In 2020 for the Orioles, Núñez slashed .256/.324/.492 with 12 home runs and 31 RBI. Despite leading the team with 43 homers since the start of 2019, he was designated for assignment on November 20, 2020. The Orioles needed to create a spot on its 40-man roster to protect an additional minor-league prospect in preparation for the Rule 5 draft. He was released five days later on November 25 after he cleared unconditional waivers and the Orioles were unable to trade him. He had been projected to get a raise between $2 million and $4 million in his first year of arbitration eligibility.

===Detroit Tigers===
On February 10, 2021, Núñez signed a minor league contract with the Detroit Tigers organization that included an invitation to Spring Training. On March 27, 2021, Tigers manager A. J. Hinch announced that Núñez was cut from the opening day roster. Núñez had three days to accept his minor league assignment or opt out of his contract and become a free agent. He chose the former on March 29, and was assigned to AAA Toledo.

On April 11, 2021, Núñez was selected to the active roster after Miguel Cabrera was placed on the 10-day injured list. On April 12 against the Houston Astros, Núñez hit his first home run as a Tiger. On April 21, Núñez was designated for assignment by Detroit after hitting just .148/.207/.444 with 2 home runs.

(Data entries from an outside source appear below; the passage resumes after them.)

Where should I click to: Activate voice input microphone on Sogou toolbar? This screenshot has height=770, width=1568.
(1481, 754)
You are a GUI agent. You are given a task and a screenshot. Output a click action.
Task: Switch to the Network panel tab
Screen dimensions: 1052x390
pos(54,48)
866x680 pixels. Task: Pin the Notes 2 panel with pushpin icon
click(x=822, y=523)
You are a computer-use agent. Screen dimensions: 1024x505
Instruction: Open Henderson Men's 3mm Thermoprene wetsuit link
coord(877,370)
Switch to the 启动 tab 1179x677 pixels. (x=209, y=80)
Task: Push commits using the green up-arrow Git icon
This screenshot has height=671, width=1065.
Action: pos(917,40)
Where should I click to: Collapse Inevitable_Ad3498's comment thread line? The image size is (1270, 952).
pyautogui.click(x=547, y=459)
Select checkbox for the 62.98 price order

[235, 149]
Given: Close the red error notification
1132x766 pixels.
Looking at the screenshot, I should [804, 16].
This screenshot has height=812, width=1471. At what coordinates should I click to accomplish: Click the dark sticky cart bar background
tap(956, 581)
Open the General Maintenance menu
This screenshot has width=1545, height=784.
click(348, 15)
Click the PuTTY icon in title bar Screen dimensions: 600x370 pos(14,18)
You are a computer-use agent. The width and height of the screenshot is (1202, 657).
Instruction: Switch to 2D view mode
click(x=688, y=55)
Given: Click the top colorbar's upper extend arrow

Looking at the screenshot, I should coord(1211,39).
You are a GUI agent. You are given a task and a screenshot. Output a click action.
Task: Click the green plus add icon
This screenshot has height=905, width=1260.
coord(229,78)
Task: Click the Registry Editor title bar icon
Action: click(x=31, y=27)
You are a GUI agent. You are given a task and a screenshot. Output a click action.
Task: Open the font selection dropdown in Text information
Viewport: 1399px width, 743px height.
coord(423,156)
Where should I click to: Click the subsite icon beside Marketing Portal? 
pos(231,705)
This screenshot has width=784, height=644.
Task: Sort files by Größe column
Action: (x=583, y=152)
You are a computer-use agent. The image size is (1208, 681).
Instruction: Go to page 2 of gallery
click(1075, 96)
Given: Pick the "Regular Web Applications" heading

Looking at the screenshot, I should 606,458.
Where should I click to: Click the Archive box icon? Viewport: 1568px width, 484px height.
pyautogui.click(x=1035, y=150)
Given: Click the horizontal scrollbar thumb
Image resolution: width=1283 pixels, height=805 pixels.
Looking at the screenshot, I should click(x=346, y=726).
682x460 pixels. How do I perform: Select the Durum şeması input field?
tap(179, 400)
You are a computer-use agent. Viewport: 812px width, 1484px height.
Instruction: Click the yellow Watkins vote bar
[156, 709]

On April 26, he was outrighted to the alternate training site. On August 11, 2021, Núñez was once again selected to the active roster after Derek Hill was placed on the 10-day injured list and Akil Baddoo was placed on the 7-day concussion injured list. On August 21, Núñez was once again designated for assignment by the Tigers. On August 23, he cleared waivers and was assigned outright to Triple-A Toledo. On August 27, Núñez was released by the Tigers.

===Milwaukee Brewers===
On August 30, 2021, the Milwaukee Brewers signed Núñez to a minor league contract and assigned him to the Triple-A Nashville Sounds. On October 13, Núñez elected free agency.

===Hokkaido Nippon-Ham Fighters===
On November 5, 2021, Núñez signed a one-year, $1.6 million contract with the Hokkaido Nippon-Ham Fighters of Nippon Professional Baseball. In 2022, Núñez appeared in 63 games for the Fighters, mustering a .174/.228/.299 batting line with 4 home runs and 12 RBI.

===Toros de Tijuana===
On January 4, 2023, Núñez signed with the Toros de Tijuana of the Mexican League. In 9 games, he batted .303/.425/.455 with 10 hits and 4 RBIs. He was released on May 2.

===Acereros de Monclova===
On June 13, 2023, Núñez signed with the Acereros de Monclova of the Mexican League. In 6 games, he slashed .160/.185/.240 with 4 hits and 4 RBIs.

===Leones de Yucatán===
On June 26, 2023, Núñez had his rights traded to the Leones de Yucatán of the Mexican League, and officially signed on June 27. In 5 games, he batted .167/.167/.222 with 3 hits and 1 RBI. Núñez was released on July 3.'

===Caciques de Distrito===
Núñez joined the Caciques de Distrito of the Venezuelan Major League in July 2023. In 13 at-bats, he had three hits and one RBI.

===Guerreros de Oaxaca===
On December 20, 2023, Núñez signed with the Guerreros de Oaxaca of the Mexican League. In 13 games for the Guerreros, he batted .327/.389/.531 with three home runs and 11 RBI. Núñez was released by Oaxaca on May 20, 2024.

===Caciques de Distrito (second stint)===
Núñez returned to Venezuela following his release from Oaxaca to play with the Caciques. In 40 regular season at-bats, he slashed .225/.365/.625 with five home runs and 13 RBI. In the postseason, he went 2-for-15 with two RBI and four strikeouts.

===Saraperos de Saltillo===
On October 21, 2024, Núñez signed with the Saraperos de Saltillo of the Mexican League. In 50 appearances for Saltillo, he batted .272/.394/.462 with nine home runs and 31 RBI. Núñez was released by the Saraperos on July 14, 2025.

===Caciques de Distrito (third stint)===
On February 21, 2026, Núñez confirmed he would stay in Venezuela and play the entire 2026 season with the Caciques de Distrito of the Venezuelan Major League.